All through this month, though I brought several books, I've focused mainly on one in particular; "The Air-Conditioned Nightmare", by Henry Miller. Superficially, there may be some parallels drawn; a book about traveling through America, written by a wholly natural expatriate who had lived abroad for several years, being read by a wholly natural wanderluster while he travels through America, after having been cooped up in domestic civility for several years. I spent most of my time in awe of the beauty and wildness of the traveler's America, however dreary and sinisterly multifaceted that America may have shown herself to be.
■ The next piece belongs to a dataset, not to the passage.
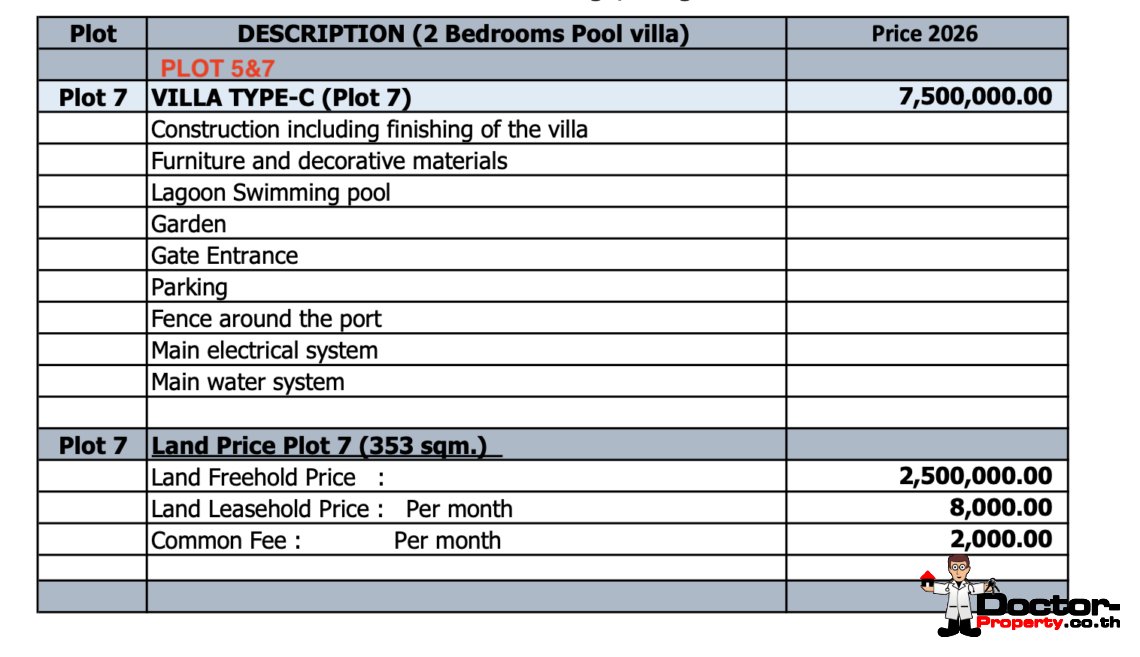
Task: Select the 'VILLA TYPE-C (Plot 7)' cell
Action: (282, 98)
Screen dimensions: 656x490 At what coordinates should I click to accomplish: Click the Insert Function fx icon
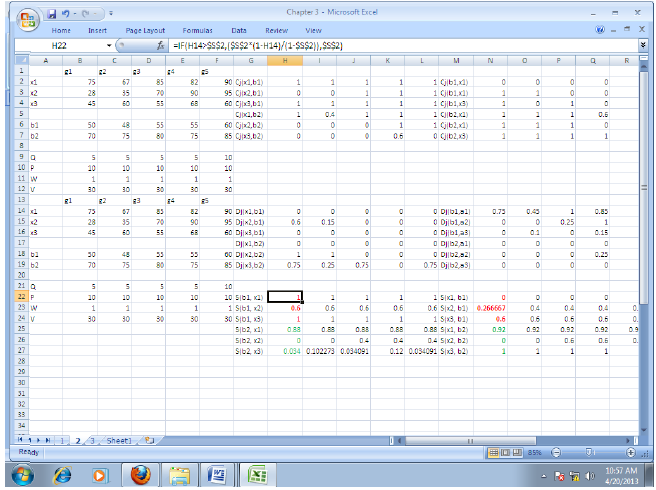tap(161, 47)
Miller, on the other hand, spends a large portion of his travels disgusted, comparing everything to some idyllic and contrary chateau or cafe that he remembers from Paris or Algiers or wherever. But what do I know? Miller's one of the greatest writers America has ever produced, and I'm but halfway through his book.
"This subject, the relationship between wisdom and vitality, interests me because, contrary to the general opinion, I have never been able to look upon America as young and vital but rather as prematurely old, as a fruit which rotted before it had the chance to ripen. The word which gives the key to the national vice is waste. And people who are wasteful are not wise, neither can they remain young and vigorous. In order to transmute energy to higher and more subtle levels one must first conserve it."
Then again, as my father reminded me tonight, there are no coincedences. What may appear coincidences are just moments where you are clued in to the larger arrangements of the energy and potential of Everything, given a brief map of the overgrown paths that wind with the barely controlled and subtle chaos of the whipping of a conductor's wand through some orchestral and verdant forest. It's like dipping your finger into the righteous eddies of Lao Tzu's Mississippi River and, for one moment, tasting Wisconsin snow. What am I trying to teach myself? What are all these roadmaps tracing blue and red across my brains, seeping like little spiderweb tributaries into the fertile delta of my confused, exhausted dreams?
I'm home now, and little worse for the wear. Stayed up late, watching Alien and reading and writing and smoking, keeping Megan up with me. It's going to be a lot of work to readjust, and in some ways I feel I'm too far gone. I can hear that same roar of the cosmic tumblers. The safe is being cracked again, and the dam within has sprung a few leaks.
Jeezus, I'm taking everything too seriously, everything for granted. I keep writing love letters to rivers, everything in motion, everything rolling and winding, each handful wholly unique, like swallowing a lungful of time, where only the shore stands still to be beaten and cheated and washed slowly out to sea.